New Discount Tire Partnership Provides Fans With Opportunity To Meet Travis Pastrana

Image via @TravisPastrana

Count 2012 among the busiest – but most exciting – years of Travis Pastrana’s life.

Besides a foray into the world of stock car racing, Pastrana, 28, has signed up for the full slate of Global Rallycross Championship rounds with the backing of new sponsor Discount Tire. The result has been one of the strongest new partnerships in the racing world, culminating in Discount Tire’s sponsorship of a three race mini-championship within the GRC and a contest to send two lucky fans to this year’s X Games.

The contest, which runs on Discount Tire’s Facebook page through June 21, gives the winner and a companion $500 spending cash, airfare to Los Angeles, a car rental and a hotel room. But more importantly, the winner gets to enjoy X Games, particularly the GRC section of the event, and a meet and greet opportunity with Pastrana.

“X Games is by far the highest pedestal in action sports,” says the 17-time medalist. (The contest winner will) see the best of the best in any discipline that you want to go check out while you’re out there, and we’ll have some time to hang out, and talk about racing or whatever, and just get the whole experience of what it’s like to be in those shoes. It’s a busy time, but it’s a lot of fun.”

Image via @TravisPastrana

It won’t be the first promotional appearance of its kind for Pastrana, who has been working on behalf of his sponsors all season long. But for one of motorsports’ most personable drivers, such appearances are far more play than work.

Before the GRC season opener at Charlotte, Pastrana and Brad Keselowski, Discount Tire’s NASCAR driver, had a particularly fun autograph session. “The coolest part about Discount Tire with the autograph signings, everything they set up, was that was at Dave and Buster’s. (Today’s) is going to be at a go-kart track with video games. They make it so everyone’s having a good time.

“And their athletes, or drivers, or whatever you want to call us,” Pastrana laughs, “we’re really excited when they set that up, because it’s fun for us, too. And it really gives us a chance to communicate and talk to the fans that come out.”

X Games will mark the third of six rounds on this year’s GRC schedule, and it serves as its marquee event. But as an additional caveat for drivers to perform well in other rounds, the Discount Tire/America’s Tire Cup, plus a $25,000 cash bonus, will be awarded to the driver who scores the best finishes at Texas on Saturday, New Hampshire on July 14, and the season finale at Las Vegas on September 29.

“It really gives us something to shoot for. I mean, we had a pretty bad event in the first round,” Pastrana says, noting accidents in both a heat race and the final that weren’t of his doing. “Dallas is the first round of the three-round, second championship within a championship.
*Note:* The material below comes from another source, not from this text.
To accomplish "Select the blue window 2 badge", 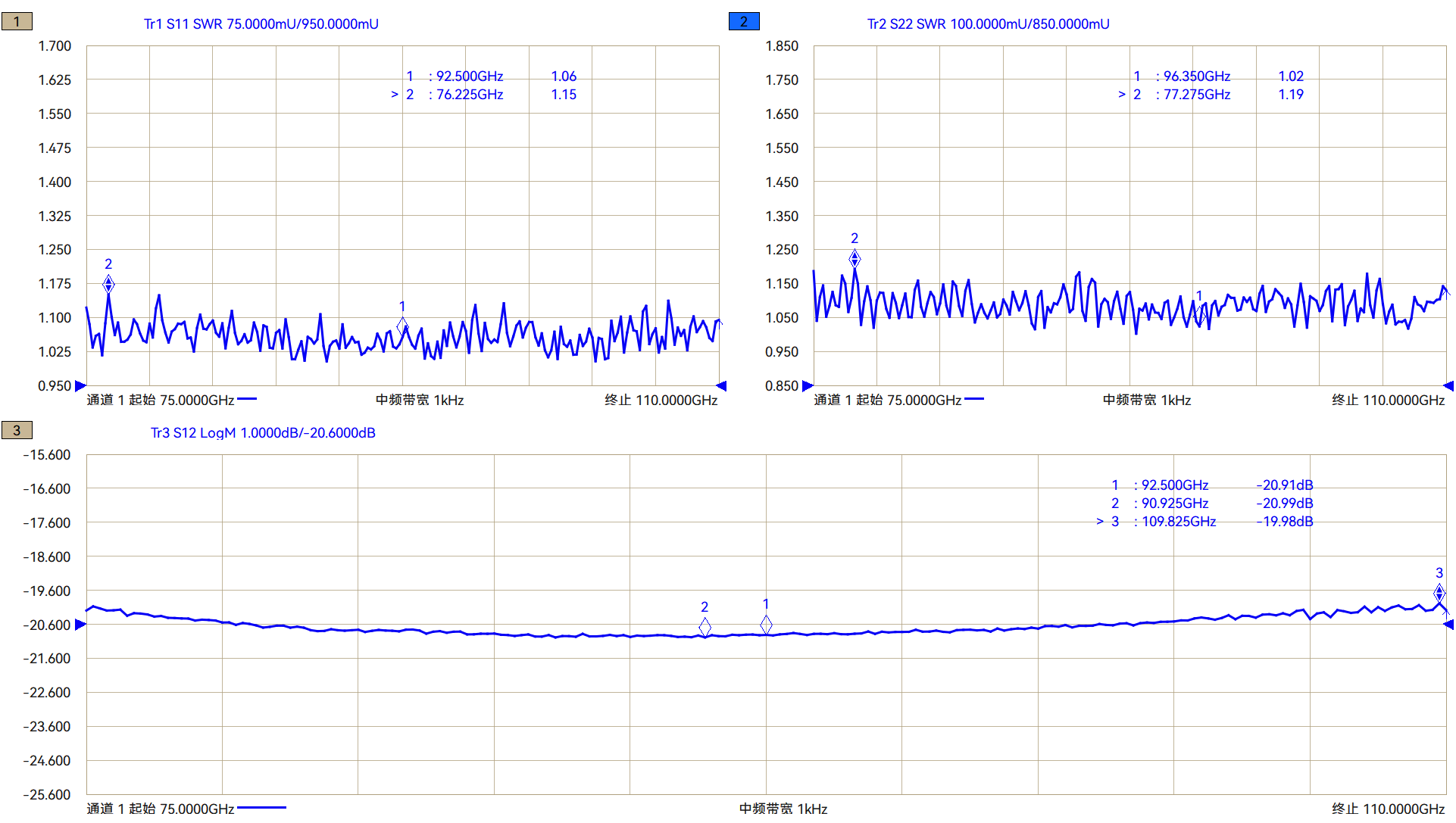I will click(x=743, y=21).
We’re definitely looking forward to putting our best foot forward here and having a great race and getting that started off well.”

Image via @TravisPastrana

For Pastrana, having strong corporate partners, especially ones that he works well with, makes his job easier both on and off the track. “It’s a really neat program with the Discount Tire guys. (We were) really just looking at sponsors that attract a few different marketplaces.

“With my background in action sports, now coming into the rally and with NASCAR, and then with Discount Tire starting to get involved with supercross, it seemed like it was really a good fit. I liked how the company works and how they are into NASCAR, (and) felt like they’d be a good fit for rally car as well.”

In Pastrana’s mind, a program with such a good fit can prosper for years to come. “What I’ve learned is invest, if it’s time or effort or whatever. Invest in people, invest in companies. Don’t necessarily take the short road for money.

“When you have a company that feels like a good fit, work hard for it, and try to do the best you can to support them and they’ll do the best they can to support you. It’s been a short time with Discount Tire, but I really liked who they were, what the company was about, and they think the same. It can be a great partnership for years to come.”